Mientras el año avanza y las colecciones de invierno se preparan, el mundo de la moda ya está definiendo las tonalidades que reinarán en los próximos meses fríos. Aunque la elegancia atemporal del gris y otros neutros mantendrá su lugar, se anticipa una temporada donde la audacia y la vivacidad cromática serán clave. Las pasarelas han sido el lienzo donde se han delineado estas propuestas, con la presencia destacada de los marrones en su versión más oscura, la impactante fusión del rojo y el negro, la dulzura reinventada del rosa pálido y la energía inconfundible del azul eléctrico.
Estas selecciones prometen infundir los guardarropas de otoño e invierno 2025-2026 con una mezcla de sofisticación y atrevimiento. Los diseñadores están explorando nuevas formas de integrar estos colores, desde atuendos monocromáticos hasta combinaciones que juegan con texturas y siluetas. Este enfoque demuestra que la próxima temporada no solo será un retorno a clásicos renovados, sino también una invitación a experimentar con el color para expresar una individualidad distintiva y moderna.

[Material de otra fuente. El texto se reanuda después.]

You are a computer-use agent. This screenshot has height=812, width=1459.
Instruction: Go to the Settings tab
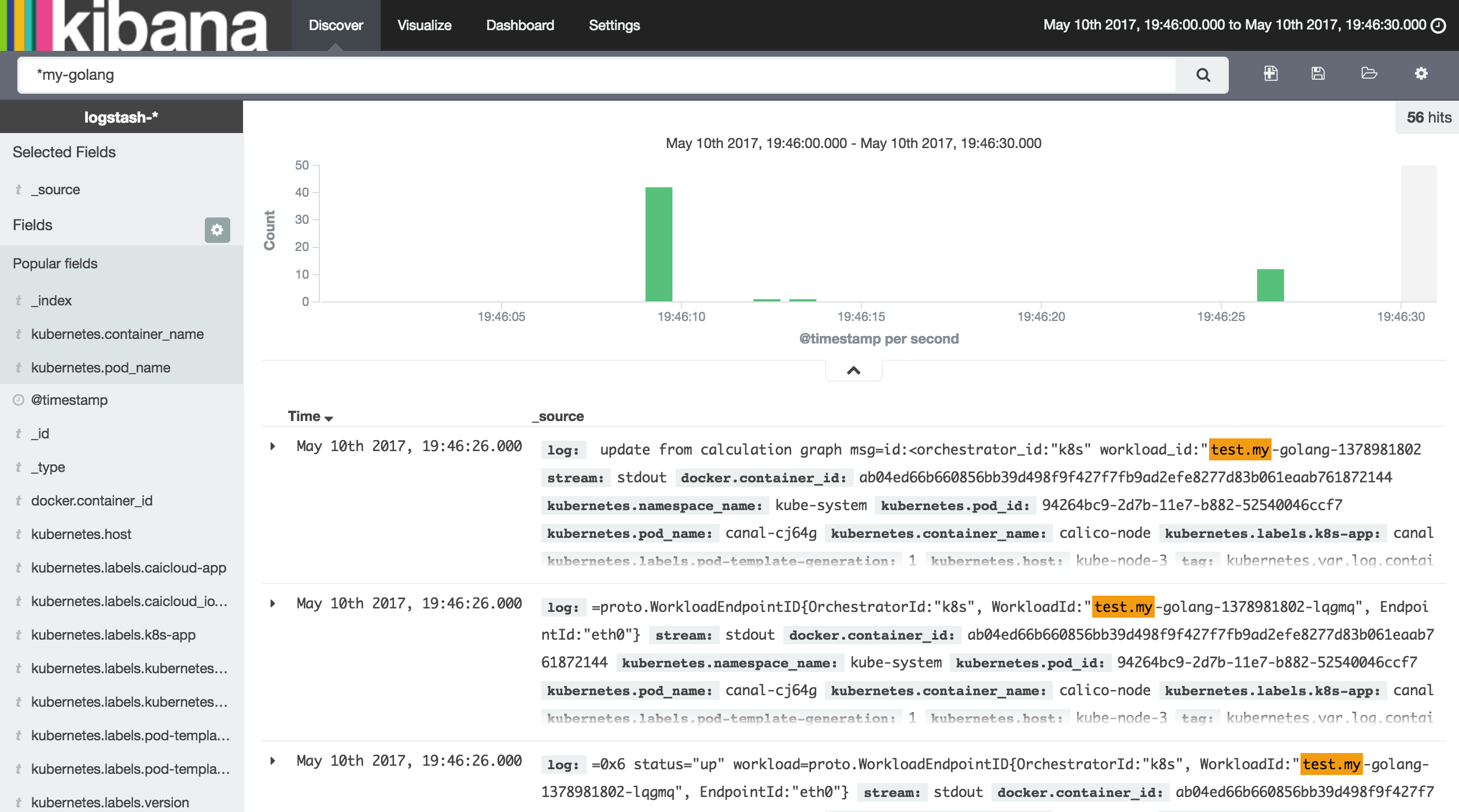pos(614,25)
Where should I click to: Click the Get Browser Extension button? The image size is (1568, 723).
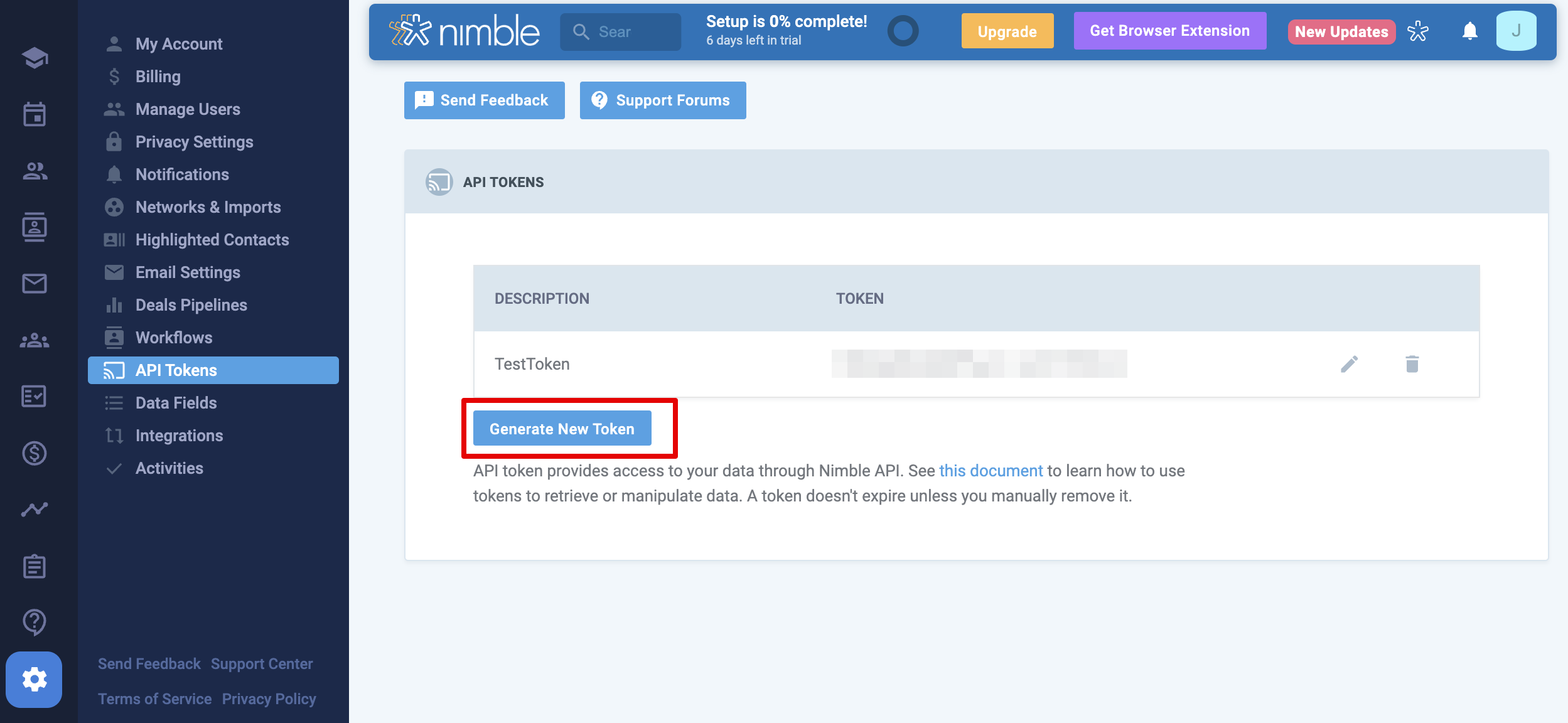pos(1169,31)
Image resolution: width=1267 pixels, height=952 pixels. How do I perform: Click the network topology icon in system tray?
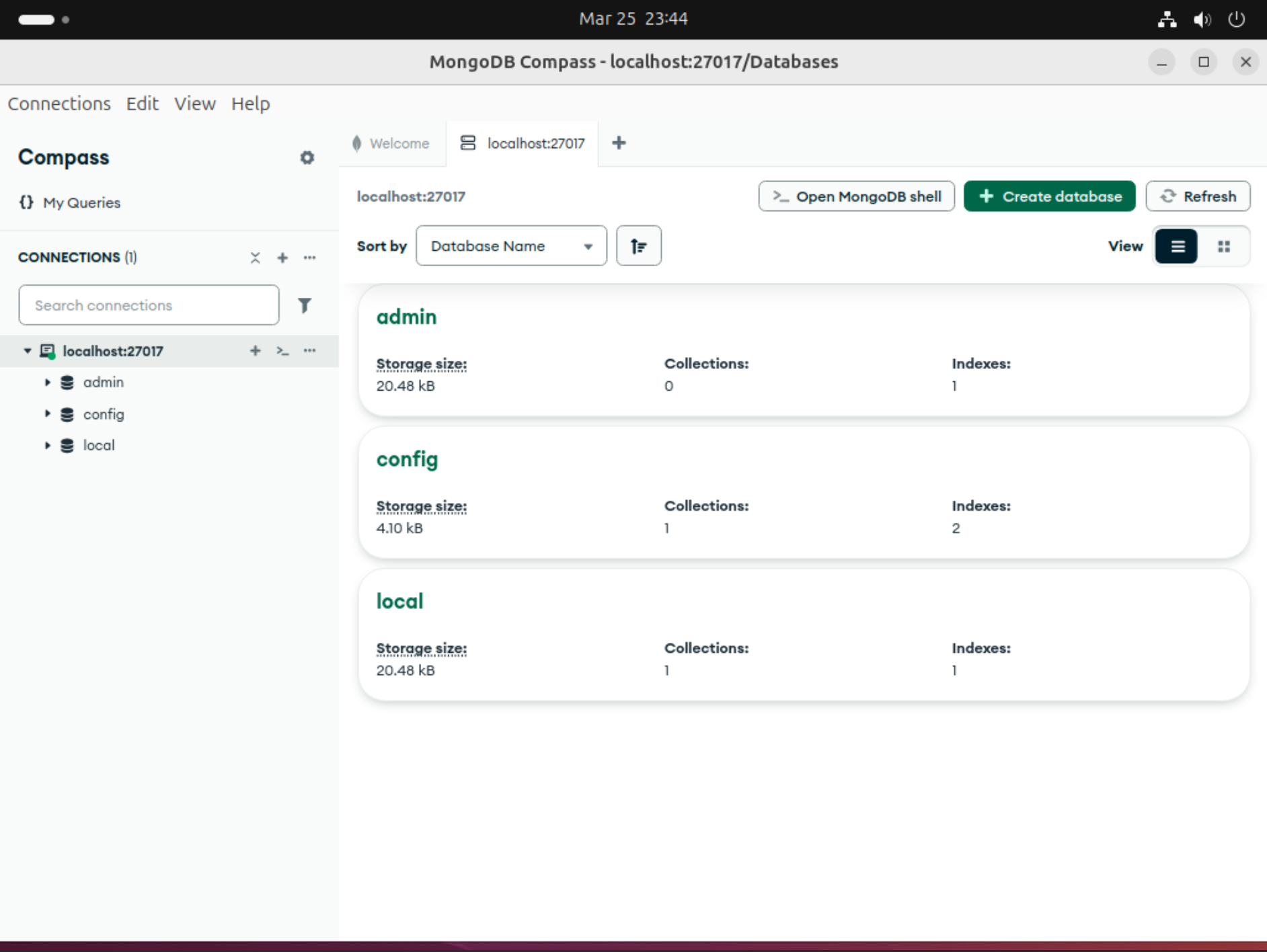[x=1167, y=19]
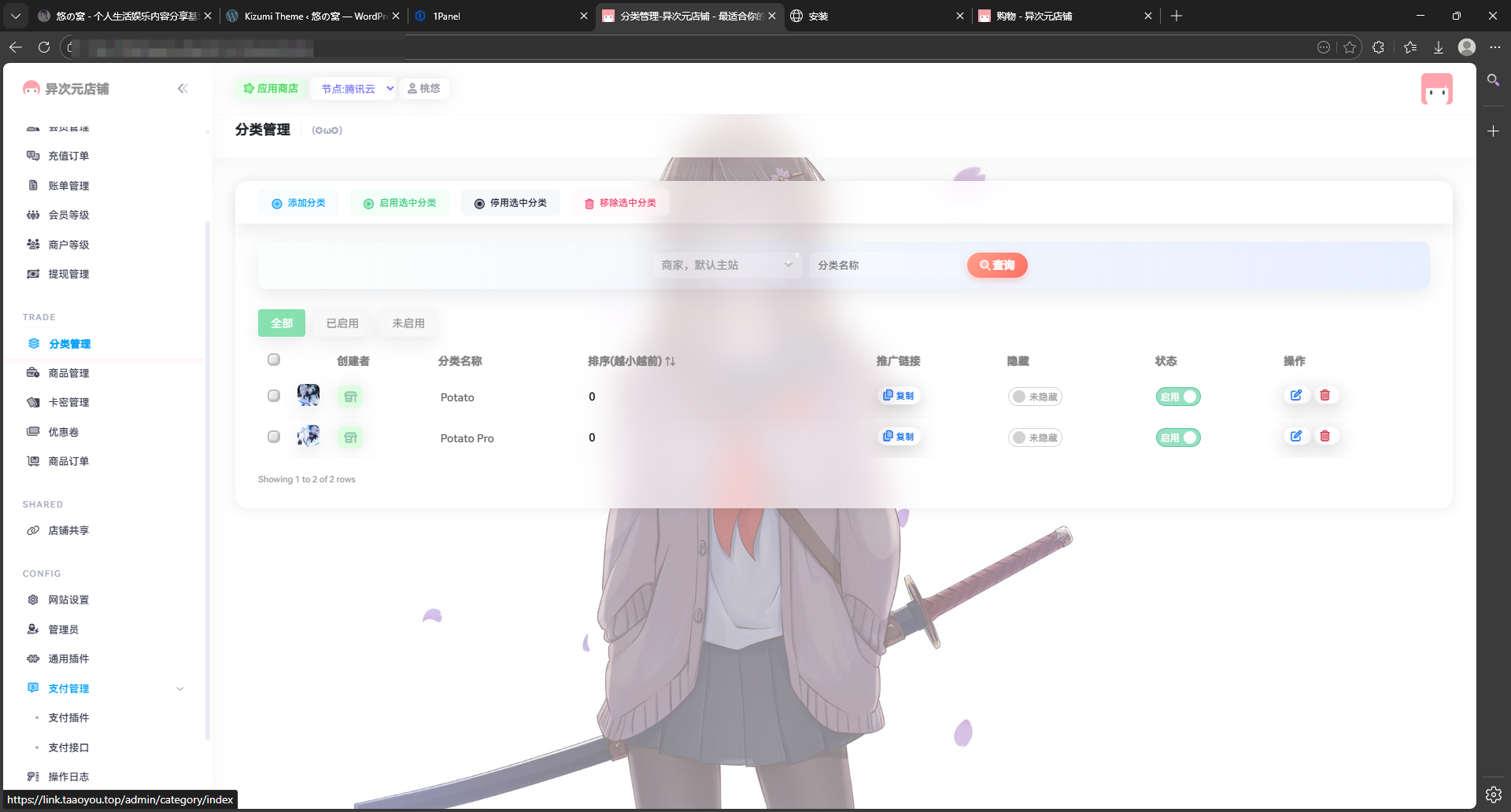Open 店铺共享 under SHARED
Screen dimensions: 1511x812
(68, 530)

El renacimiento de los tonos cálidos: marrones y la dupla atemporal rojo y negro
La inminente temporada fría de 2025-2026 nos presenta una paleta de colores fascinante, donde el marrón chocolate se erige como una de las estrellas indiscutibles. Este tono, que ya anticipábamos en las colecciones de primavera-verano, se consolida como favorito en el guardarropa invernal. Firmas de renombre como Hermès, Ferragamo, Michael Kors y Schiaparelli han abrazado este color, presentándolo en diversas texturas como el cuero y el pelo, y en estilismos que van desde vestidos elegantes hasta conjuntos de varias piezas adornados con múltiples cinturones.
Paralelamente, la combinación de rojo y negro emerge con fuerza, desbancando al clásico binomio blanco y negro. Esta poderosa dupla ha sido omnipresente en las semanas de la moda, ofreciendo un abanico de posibilidades estilísticas. Desde bolsos rojos que contrastan con vestidos negros, como propone Isabel Marant, hasta abrigos escarlata sobre looks completamente negros, al estilo de Valentino. Sin embargo, la propuesta más impactante ha sido la de vestidos rojos combinados con botas altísimas en negro, una tendencia impulsada por Balmain, Sinead O'dwyer y Stella McCartney, que promete un invierno audaz y dramático.
Explosión de suavidad y energía: rosa claro y azul eléctrico
El próximo invierno nos sorprenderá con una incursión en tonalidades pastel, entre las cuales el rosa claro se posiciona como el indiscutible protagonista. Este matiz delicado y favorecedor se ha convertido en la elección predilecta de diseñadoras británicas como Victoria Beckham y Stella McCartney para sus creaciones de vestidos. Kenzo lo incorpora en abrigos de peluche y americanas oversize, mientras que Acne Studios lo utiliza para realzar sus diseños con detalles de lazos. Ya sea combinado con tonos neutros como el negro o el gris, o en looks monocromáticos, el rosa claro promete iluminar cualquier tipo de piel y añadir un toque de feminidad y sofisticación a los estilismos invernales.
Por otro lado, el azul eléctrico mantiene su relevancia, consolidándose como una de las tendencias cromáticas más destacadas de 2025. Este vibrante color tiene la capacidad de transformar instantáneamente cualquier atuendo, elevándolo a un nivel superior. Lo hemos visto desfilar en las pasarelas de la mano de Carolina Herrera, quien lo presenta en elegantes gabardinas con botones dorados, y Gabriela Hearst, que lo integra en vestidos y abrigos. CFCL, por su parte, apuesta por este tono en sus propuestas de sastrería oversize, demostrando su versatilidad y poder. El azul eléctrico, con su energía y luminosidad, se perfila como el color ideal para aquellos que buscan destacar y aportar un toque audaz y moderno a su armario de invierno.